Not all landlords are like this, however. Elizabeth and I have rented the same home for thirteen years, and we consider our landlord a friend. He repaired our furnace and refrigerator faster than we could ever have done as homeowners. Many of our church members own rental properties, and I know, without a doubt, that they genuinely care for their tenants and want to do the right thing.

But I also know that tenants can be more destructive than termites. Several years ago, we had a neighbor who destroyed the inside of her apartment by raising chickens indoors. It took nearly a year for the landlord to rehabilitate the unit. He had to replace the carpets, the drywall, the kitchen tiles, the cabinets, probably even the floorboards.

Her destructiveness pales in comparison to the tenants we encounter in Jesus’s parable.

Click here to read the Scripture text

A landowner invests heavily in a vineyard. He put a fence around it, dug a pit for the winepress, and built a watchtower; then he leased it to tenants and went away. When harvest season came, he sent a slave to collect his share from the tenants. But they beat up the slave and sent him back empty-handed. They do the same to the second slave the landowner sends. The third one they kill. This happens repeatedly until finally, the landowner sends his son, believing that the tenants will respect him. But the tenants kill him, assuming that when they do, his inheritance will be theirs.

Tenant farming is something that would have been familiar to people in Jesus’s day. With Rome in charge, people’s lands often fell under private ownership, either because those families could not repay debts, or they could not pay the taxes imposed by the Empire and local authorities. Landlord/tenant relationships were frequently hostile, and it was not uncommon for disputes to turn violent.

But the landlord in the parable is no villain. His tenants do receive a share of the harvest. He is extremely patient with them, despite their persistent violent rebellion. Jesus makes it clear that the tenants are the villains.

This is a parable about us. We are laborers in a vineyard that does not belong to us. That may sound like a raw deal until we realize who our landlord is: one who is generous and patient with us. We also need to realize who we are. We aren’t mere tenants; we are God’s children. Every day, we get to share in the bounty of God’s goodness. Still, we treat what we have and what we want with a sense of entitlement. We put our wants and desires in the place of God and do whatever it takes to satisfy them. This is why our world is in the dreadful state that it’s in. This is why our politics have become so divisive and corrosive.

When we take and keep the fruits of God’s goodness to ourselves, they spoil and rot. The evidence of this is all the food we waste, all the stuff we throw away once something better comes along, and how much we fight to get what we want.

When God sends prophets who condemn our evil ways, we reject them and kill them. When God sends his Son to reconcile us to God and lead us in the way of righteousness, we crucified him. Far from worshiping Jesus as Lod and Savior, we treat him as a nuisance and an impediment to getting what we want.

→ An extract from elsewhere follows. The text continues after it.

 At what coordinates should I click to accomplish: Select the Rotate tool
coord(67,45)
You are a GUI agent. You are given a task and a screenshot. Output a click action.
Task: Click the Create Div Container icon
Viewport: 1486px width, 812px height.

Yes, God is patient with us, despite our persistent rebellion. Nevertheless, this parable is a warning that we do not have forever to keep rejecting God. God’s Kingdom is coming, and if we are laboring against it, it will run us over. The Kingdom of God waits for no one.

But we can rewrite this parable. Everything belongs to God, including our lives. God has put us on this beautiful planet he created. God has claimed us as his own in baptism and promised that we will inherit his kingdom. Every day, we enjoy the fruits of God’s goodness. The simple fact that we are laborers in God’s vineyard is good enough. Trusting and obeying what Jesus teaches us, we bear much fruit. There is more than enough of the harvest not only to meet our own needs, but to meet others’ needs as well. In fact, the love and joy we experience as God’s laborers draws others to join us. There is no fruit that pleases God more than the fruit of a new believer.

When you walk in faith, hope, and love, you are close as you will ever be to the Kingdom of God. Your life and your eternity have been firmly founded on Christ, the chief cornerstone. Don’t reject the rock. Remember who you are and whose you are. This is the Lord’s doing, and it will be amazing in your eyes.